All of which came as something of a shock to Headland.
“I have to say it really didn’t hit me until I watched the assembly,” she said recently, referring to her first time watching the footage of the movie put together. “I called Jessica Elbaum, my producer, and I was like, ‘It’s a rom-com’ and she was like, ‘Yeah, I know.’ And I said, ‘Nobody told me.’
“Once I embraced the fact that it was a rom-com, that’s what it ended up becoming.”
Brie, best known for her roles on TV’s “Mad Men” and “Community,” likewise recognized “Sleeping With Other People” as something different from the first time she had read it.
“I read a ton of rom-coms, and they for the most part feel the same,” Brie said. “The characters are all kind of similar, and you know exactly what’s going to happen, and even the jokes and the timing, the rhythm feels the same. And this script was nothing like that at all; the first time I read it, I didn’t even think of it as a romantic-comedy. I thought, ‘This is a cool indie dramedy about relationships and sex.’ ”
Sudeikis, star of mainstream comedies such as “We’re the Millers,” was attracted to the directness of his part. Jake is a pickup artist who makes no bones about his ability at manipulating situations and emotions to his advantage.
“At least he’s not about looking like a wolf in sheep’s clothing. He is a wolf in wolf’s clothing,” said Sudeikis.
The 34-year-old Headland’s new film is the follow-up to her 2012 debut feature “Bachelorette,” which starred Kirsten Dunst, Lizzie Caplan and Rebel Wilson and was an adaptation of her own stage play. That film is now widely seen as a prototype success for new hybrid models of distribution for independent films, finding an audience largely through video-on-demand.
With its caustic look at female friendship, bad behavior and the culture surrounding weddings, “Bachelorette” seemed to follow in the slipstream of success after the breakthrough “Bridesmaids.” For Headland, that unintended connection proved dispiriting.
“When you sideline somebody’s success, make it part of a trend, it becomes so devastating to the artist, and I think that’s why it became depressing to me,” Headland said. “My film wasn’t respected in and of itself. At the time it just felt like you’re just part of this thing that happens to be happening right now, so enjoy it while it lasts.”
“ ‘Bachelorette’ is not, was not and was never meant to be ‘Bridesmaids,’ ” said Elbaum, producer on both of Headland’s features, “and I think it was misrepresented and in turn misunderstood.”

The task -
Reproduce the stretch of the passage on the film "Sleeping With Other People" from "Brie, best known" through "to his advantage.", keeping every word and punctuation mark unchanged.

Records shown -

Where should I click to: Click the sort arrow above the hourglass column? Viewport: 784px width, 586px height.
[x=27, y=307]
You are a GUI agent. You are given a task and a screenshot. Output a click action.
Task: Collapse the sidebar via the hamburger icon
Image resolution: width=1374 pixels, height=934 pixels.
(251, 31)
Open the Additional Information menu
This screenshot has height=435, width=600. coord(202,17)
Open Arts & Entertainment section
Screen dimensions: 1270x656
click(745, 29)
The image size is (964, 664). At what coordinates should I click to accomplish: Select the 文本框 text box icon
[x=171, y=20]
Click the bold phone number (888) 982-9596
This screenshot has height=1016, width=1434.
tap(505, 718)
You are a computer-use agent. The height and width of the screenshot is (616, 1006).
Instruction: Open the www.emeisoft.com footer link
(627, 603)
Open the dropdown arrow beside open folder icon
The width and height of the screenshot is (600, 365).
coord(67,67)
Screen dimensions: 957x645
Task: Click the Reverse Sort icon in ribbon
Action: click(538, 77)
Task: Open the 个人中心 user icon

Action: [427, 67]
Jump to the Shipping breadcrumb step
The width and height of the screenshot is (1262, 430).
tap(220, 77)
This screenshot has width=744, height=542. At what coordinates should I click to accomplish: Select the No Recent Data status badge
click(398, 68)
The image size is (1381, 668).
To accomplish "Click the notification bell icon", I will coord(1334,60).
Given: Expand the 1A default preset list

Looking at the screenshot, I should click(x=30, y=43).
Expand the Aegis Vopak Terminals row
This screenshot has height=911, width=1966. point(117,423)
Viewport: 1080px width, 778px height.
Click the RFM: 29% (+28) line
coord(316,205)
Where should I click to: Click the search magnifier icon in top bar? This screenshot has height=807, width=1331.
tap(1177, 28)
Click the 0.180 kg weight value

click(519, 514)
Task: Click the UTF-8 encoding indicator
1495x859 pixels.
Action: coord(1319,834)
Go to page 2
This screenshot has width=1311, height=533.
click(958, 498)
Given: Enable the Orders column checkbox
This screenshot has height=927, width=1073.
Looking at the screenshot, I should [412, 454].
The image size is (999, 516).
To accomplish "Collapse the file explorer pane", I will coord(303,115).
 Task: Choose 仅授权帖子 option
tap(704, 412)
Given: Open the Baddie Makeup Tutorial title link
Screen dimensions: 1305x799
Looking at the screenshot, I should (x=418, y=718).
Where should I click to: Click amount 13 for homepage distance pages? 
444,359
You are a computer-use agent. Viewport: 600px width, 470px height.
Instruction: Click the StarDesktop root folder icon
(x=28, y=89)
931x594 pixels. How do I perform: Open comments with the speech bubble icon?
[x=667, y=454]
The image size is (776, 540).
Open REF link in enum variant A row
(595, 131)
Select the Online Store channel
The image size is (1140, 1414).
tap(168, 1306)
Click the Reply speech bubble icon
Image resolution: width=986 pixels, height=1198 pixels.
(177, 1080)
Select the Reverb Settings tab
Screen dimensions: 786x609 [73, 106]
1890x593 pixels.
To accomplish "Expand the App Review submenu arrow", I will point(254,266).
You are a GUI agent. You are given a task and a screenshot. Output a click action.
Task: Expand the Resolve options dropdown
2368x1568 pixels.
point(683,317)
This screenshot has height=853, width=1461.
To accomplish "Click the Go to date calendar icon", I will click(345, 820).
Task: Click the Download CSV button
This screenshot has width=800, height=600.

Answer to the exercise -
Brie, best known for her roles on TV’s “Mad Men” and “Community,” likewise recognized “Sleeping With Other People” as something different from the first time she had read it.
“I read a ton of rom-coms, and they for the most part feel the same,” Brie said. “The characters are all kind of similar, and you know exactly what’s going to happen, and even the jokes and the timing, the rhythm feels the same. And this script was nothing like that at all; the first time I read it, I didn’t even think of it as a romantic-comedy. I thought, ‘This is a cool indie dramedy about relationships and sex.’ ”
Sudeikis, star of mainstream comedies such as “We’re the Millers,” was attracted to the directness of his part. Jake is a pickup artist who makes no bones about his ability at manipulating situations and emotions to his advantage.